The idea for the Ozanam Inn fashion show was sparked by 24-year-old Jourdasia Jones, who works as a communications specialist at Ozanam. She saw the emotional toll that living in the homeless shelter had on those she encountered daily and wanted to do something out of the ordinary to “ have a night for them to be in the spotlight,” she said.
“I really wanted something to boost morale in the shelter, give them something different than their day-to-day lives, because they work really hard here at the Oz,” said Jones, who has had years of modeling experience and also participated in the show.
The event was sponsored by the Salvation Army and the Mardi Gras carnival supply store Plush.
The Ozanam models were able to choose their clothes from the Salvation Army, selecting pieces that catered to their personal style. Jones helped to coordinate each of their looks with each participant choosing two outfits and accessories.
Rennie Smith, who has been in the program since September, said he volunteered to model in the show, to “get away from the monotony and break away to do something special.”
Jones was helped by other staff members like Domonick Hayes, a peer support specialist at the Ozanam Inn.
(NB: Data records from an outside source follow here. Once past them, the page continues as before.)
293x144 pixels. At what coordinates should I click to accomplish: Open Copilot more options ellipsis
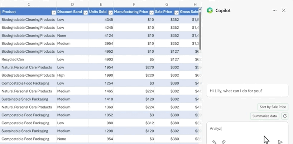[274, 10]
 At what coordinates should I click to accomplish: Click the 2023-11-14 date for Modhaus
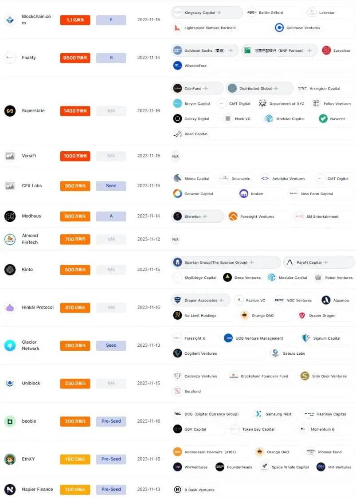pyautogui.click(x=149, y=216)
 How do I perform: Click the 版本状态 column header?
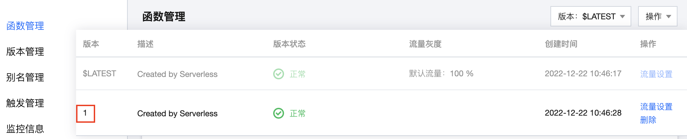click(x=289, y=44)
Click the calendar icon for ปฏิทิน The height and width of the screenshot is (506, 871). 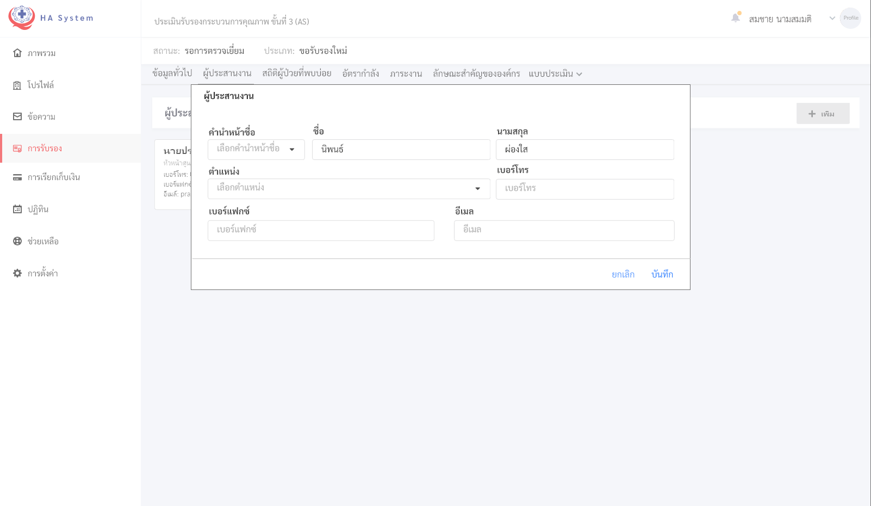click(x=17, y=209)
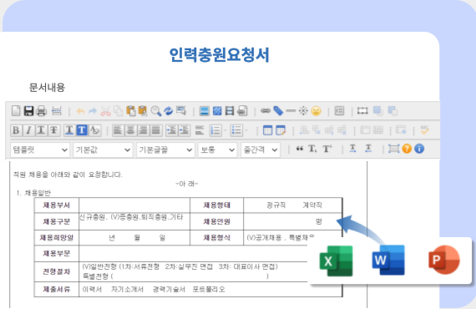Click the print icon in toolbar
This screenshot has width=476, height=309.
click(41, 111)
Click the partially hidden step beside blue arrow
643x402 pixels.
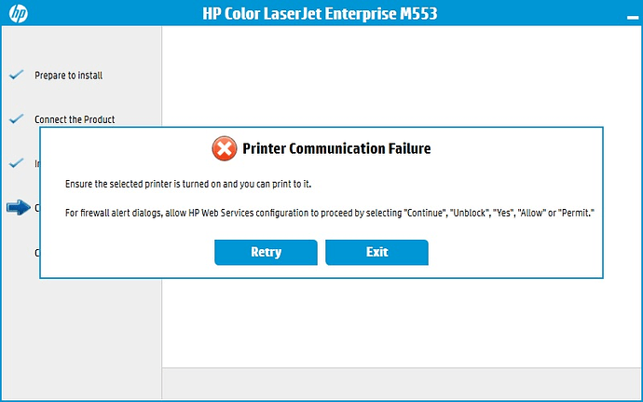tap(37, 208)
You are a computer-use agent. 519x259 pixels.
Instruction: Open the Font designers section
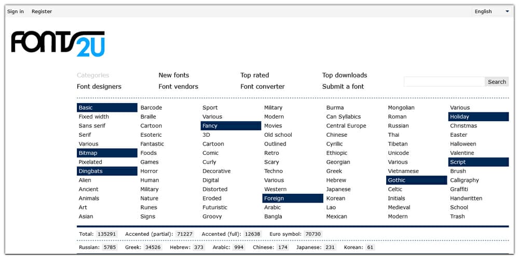coord(99,87)
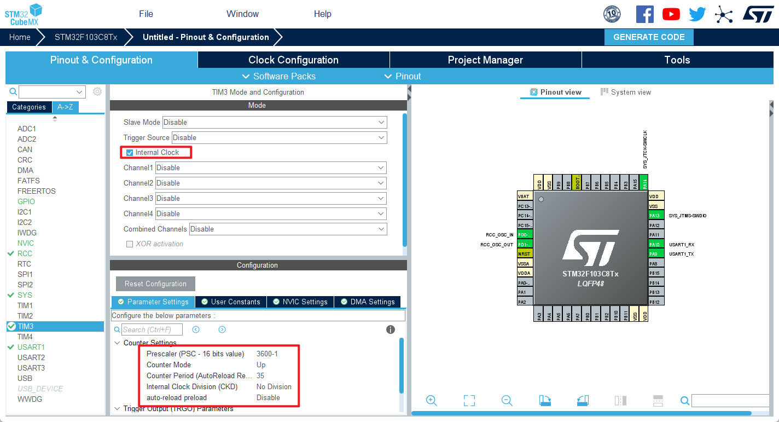The width and height of the screenshot is (779, 422).
Task: Zoom in on the pinout view
Action: [x=432, y=400]
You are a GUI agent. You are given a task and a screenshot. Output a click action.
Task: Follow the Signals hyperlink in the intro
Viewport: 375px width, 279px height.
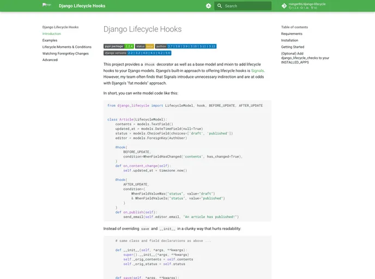[x=257, y=71]
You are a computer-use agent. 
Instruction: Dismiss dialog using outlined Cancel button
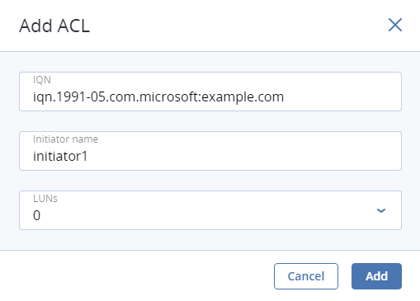(x=306, y=276)
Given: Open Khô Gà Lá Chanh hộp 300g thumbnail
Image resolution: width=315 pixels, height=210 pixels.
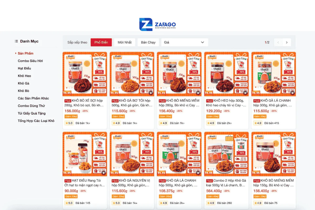Looking at the screenshot, I should coord(274,74).
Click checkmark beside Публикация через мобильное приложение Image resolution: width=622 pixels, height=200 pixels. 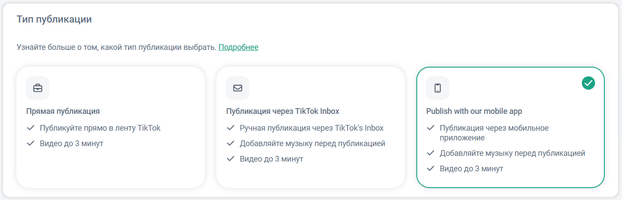430,128
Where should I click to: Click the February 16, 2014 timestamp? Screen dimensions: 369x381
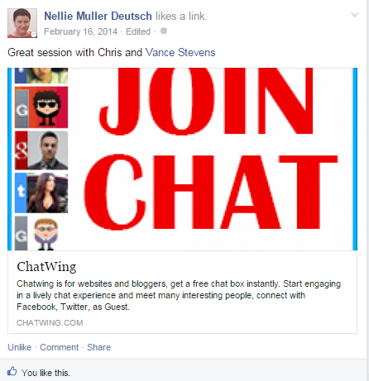[x=81, y=31]
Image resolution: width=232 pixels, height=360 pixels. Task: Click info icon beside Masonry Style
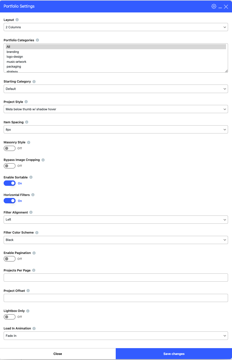coord(29,143)
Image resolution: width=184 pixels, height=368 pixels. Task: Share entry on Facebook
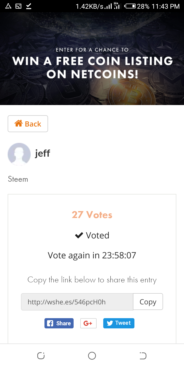pyautogui.click(x=59, y=323)
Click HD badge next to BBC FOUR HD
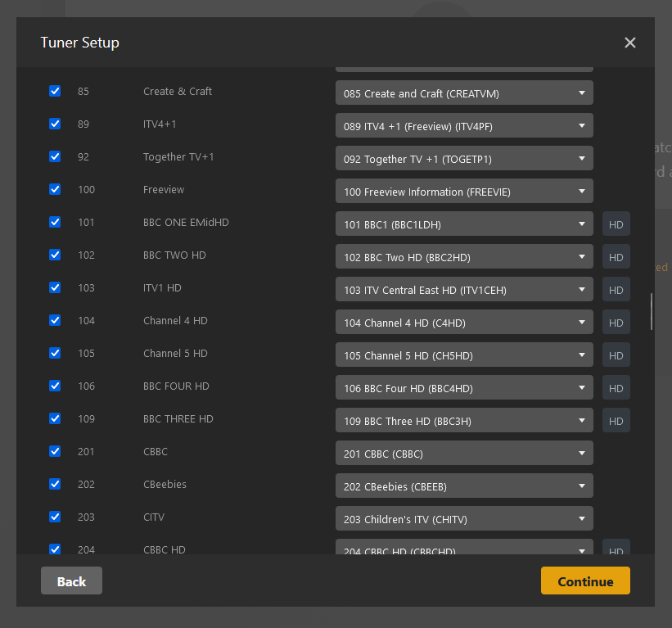672x628 pixels. tap(616, 388)
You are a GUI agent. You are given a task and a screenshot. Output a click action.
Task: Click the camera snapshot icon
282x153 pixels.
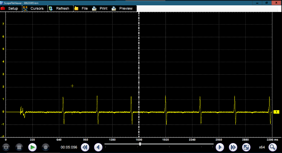6,147
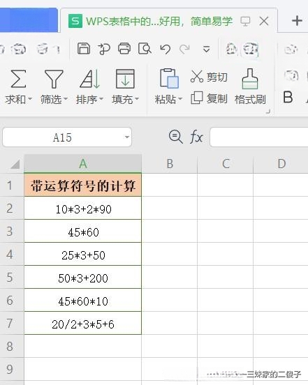Screen dimensions: 308x385
Task: Click inside the formula bar input
Action: (258, 137)
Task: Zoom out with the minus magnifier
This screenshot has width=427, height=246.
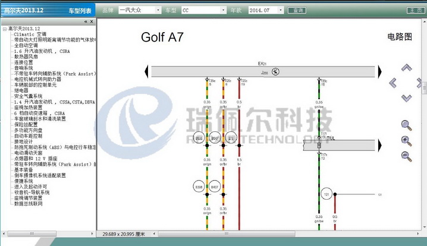Action: (406, 156)
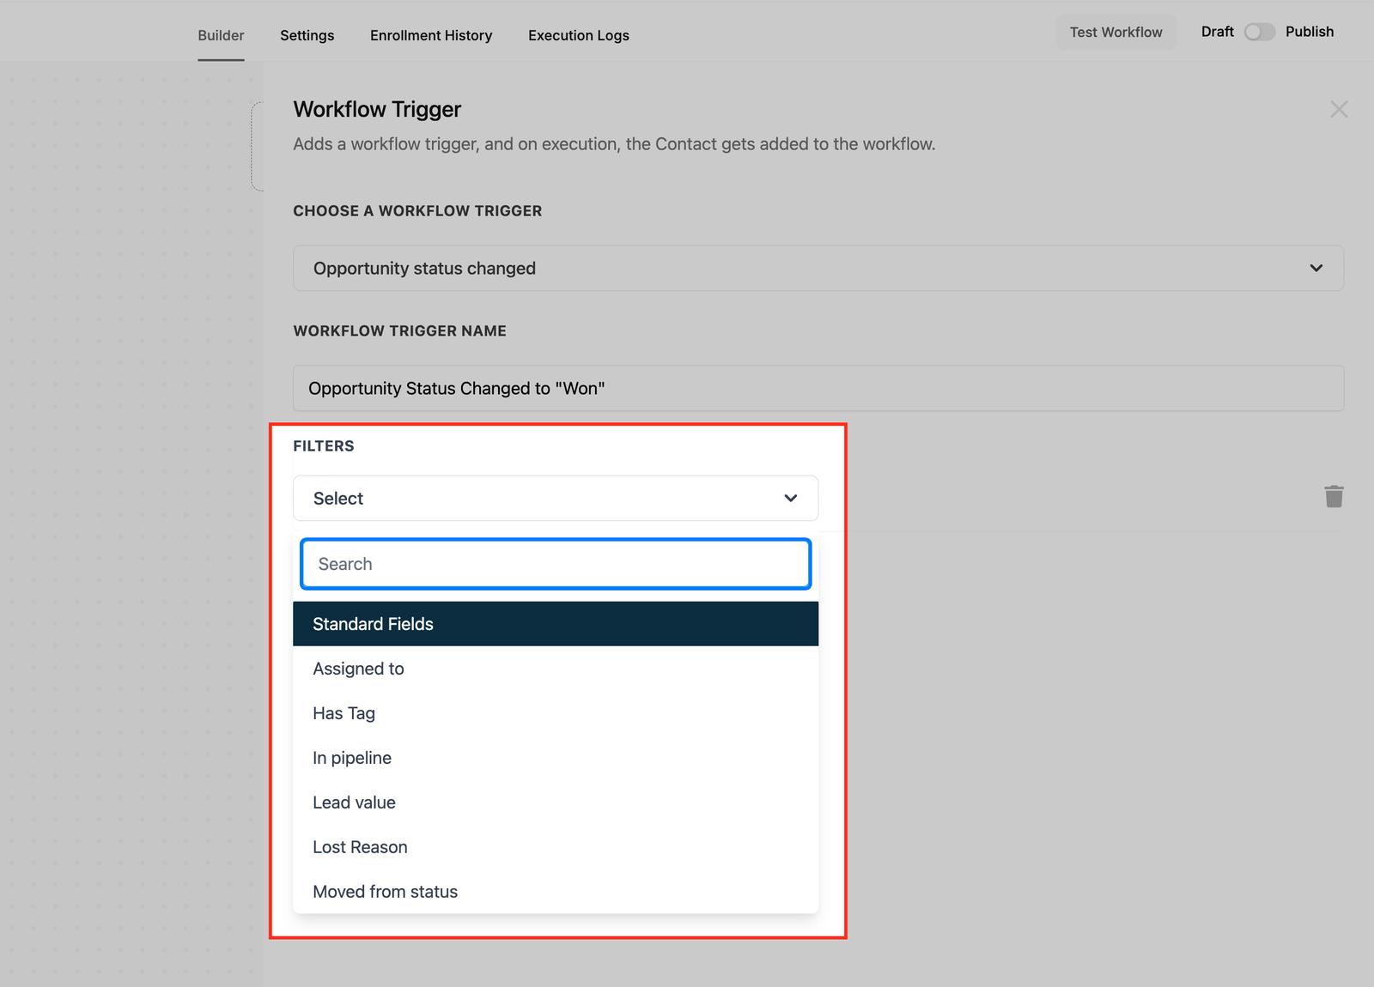Image resolution: width=1374 pixels, height=987 pixels.
Task: Edit the workflow trigger name field
Action: 818,389
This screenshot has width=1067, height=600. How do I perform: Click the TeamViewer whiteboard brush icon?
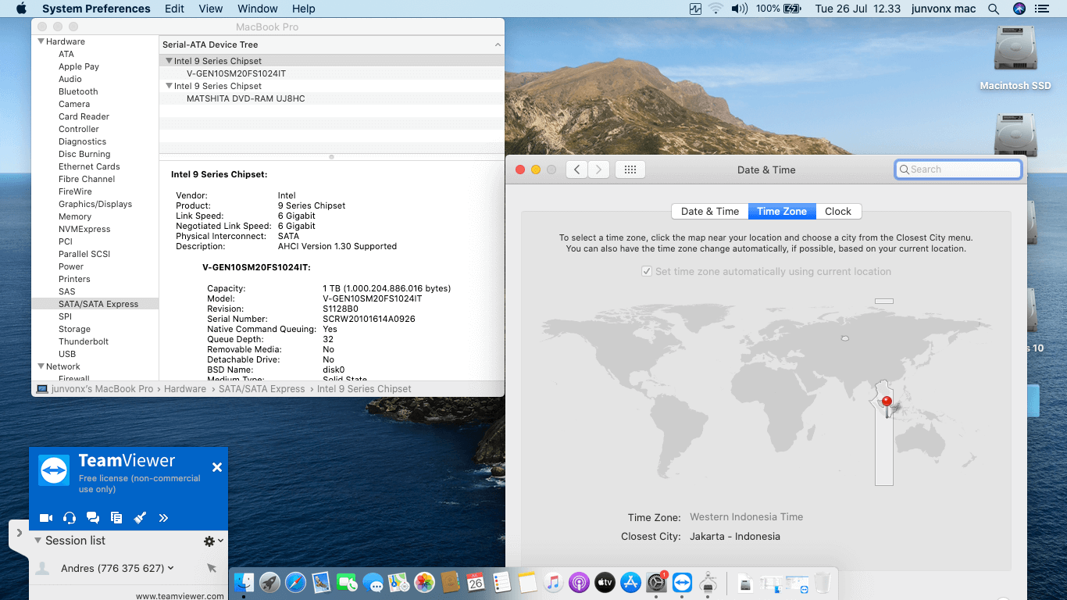(140, 518)
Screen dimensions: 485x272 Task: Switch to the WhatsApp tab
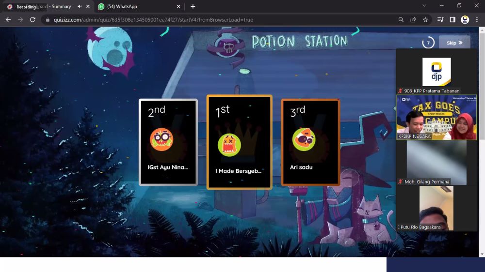tap(136, 6)
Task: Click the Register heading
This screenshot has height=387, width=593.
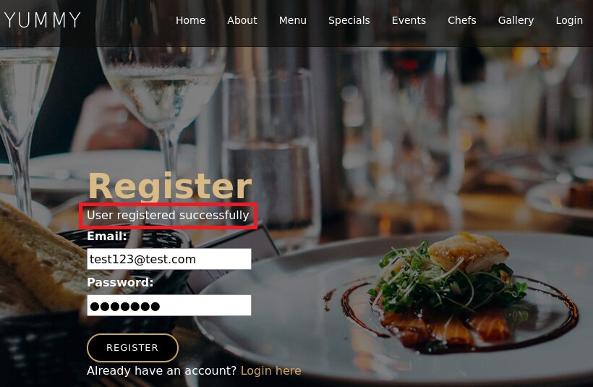Action: (x=170, y=186)
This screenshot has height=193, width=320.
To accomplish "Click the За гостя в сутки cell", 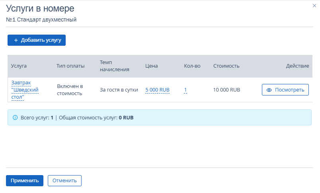I will pos(119,90).
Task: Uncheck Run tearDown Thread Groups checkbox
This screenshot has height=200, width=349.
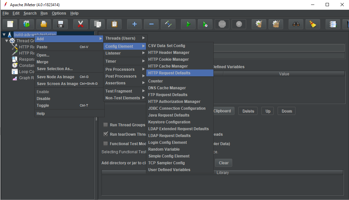Action: (106, 134)
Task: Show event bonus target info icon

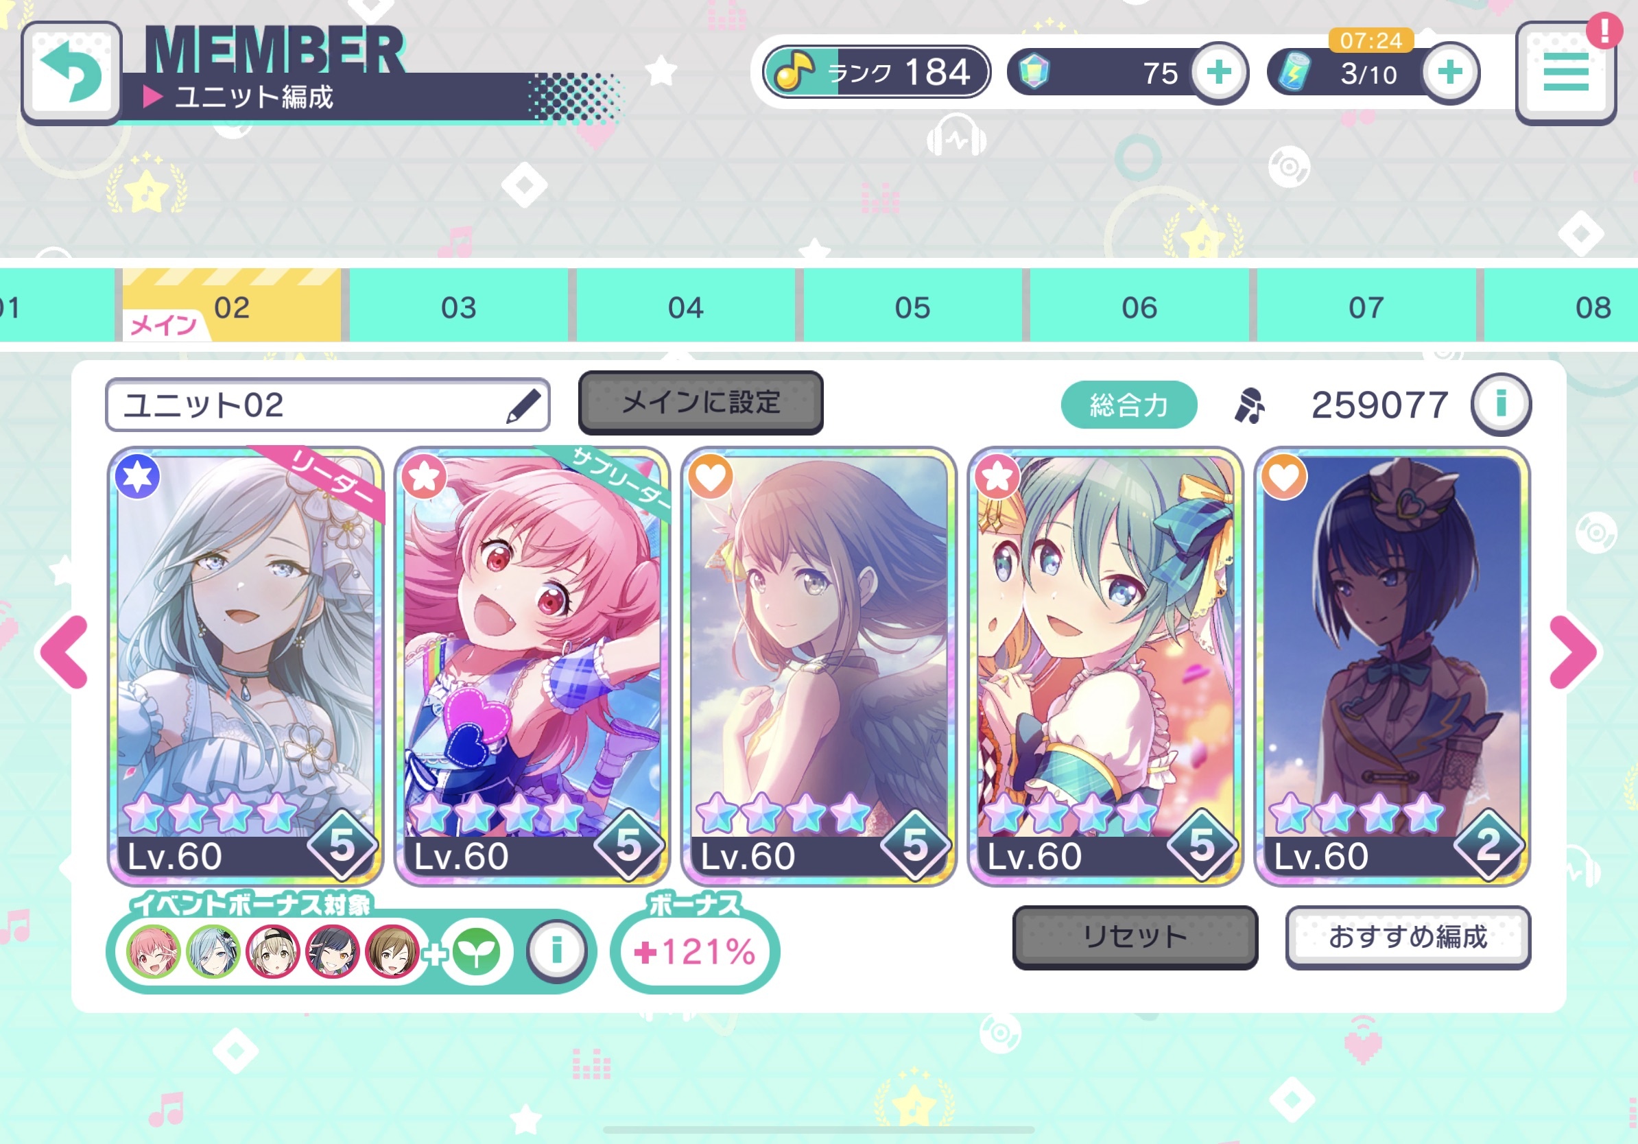Action: pyautogui.click(x=556, y=950)
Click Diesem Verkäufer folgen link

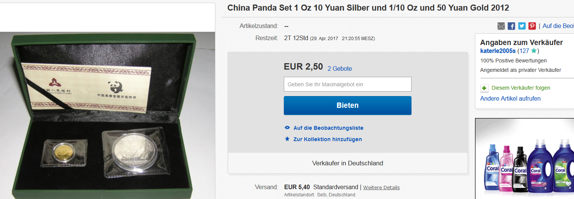[521, 88]
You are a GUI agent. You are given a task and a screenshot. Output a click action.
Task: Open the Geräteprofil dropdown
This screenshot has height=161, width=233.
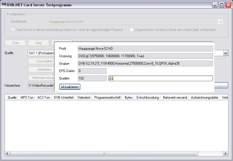(x=220, y=21)
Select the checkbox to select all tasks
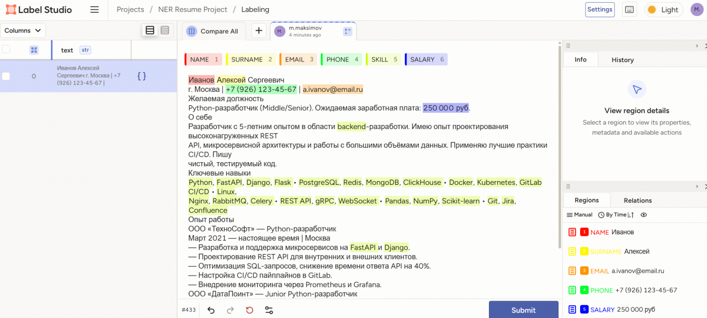Image resolution: width=707 pixels, height=318 pixels. point(6,50)
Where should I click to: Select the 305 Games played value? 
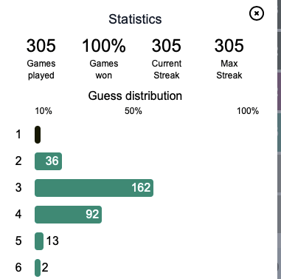(41, 46)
Hayes’ catering company, Express Catering Services, provided free food for the event.
Hayes has seen the homeless shelter residents at their most vulnerable and said “seeing them all dressed up and made up, it warms my heart.”
James Ashley, 54, was ecstatic to be a part of the show. Before he entered the shelter three months ago, he had “worked backstage in security for major celebrity concerts,” he said. So joining the stage crew at Ozanam was a natural fit. Ashley also got a makeover. His new loafer shoes were his favorite part of the ensemble.
Dressed in a black suit with a white button-down shirt, Jerome Sorupia, 49, made his way down the runway with Hill. As they walked in unison in their business attire, Sorupia paused and looked at the crowd, unbuttoning his blazer to show off his tailored white shirt.
“I feel excited to be in the fashion show, it feels good wearing an expensive watch,” said Sorupia, who has been at Ozanam since last April. He said he felt bold and present.
As the models strolled down the runway for their last walk, the food hall filled with bravos and encouragement. Jones said the Ozanam Inn plans to host a fashion show every 90 days throughout the year and hopes that the success of the first show will draw more people to participate.
“I really want this to be a continuing fundraiser because they enjoy it,” Jones said of the fashion show. “So I want this to become a regular thing, like the Ozanam Inn is throwing another fashion show for the homeless, another big charity event,” she said.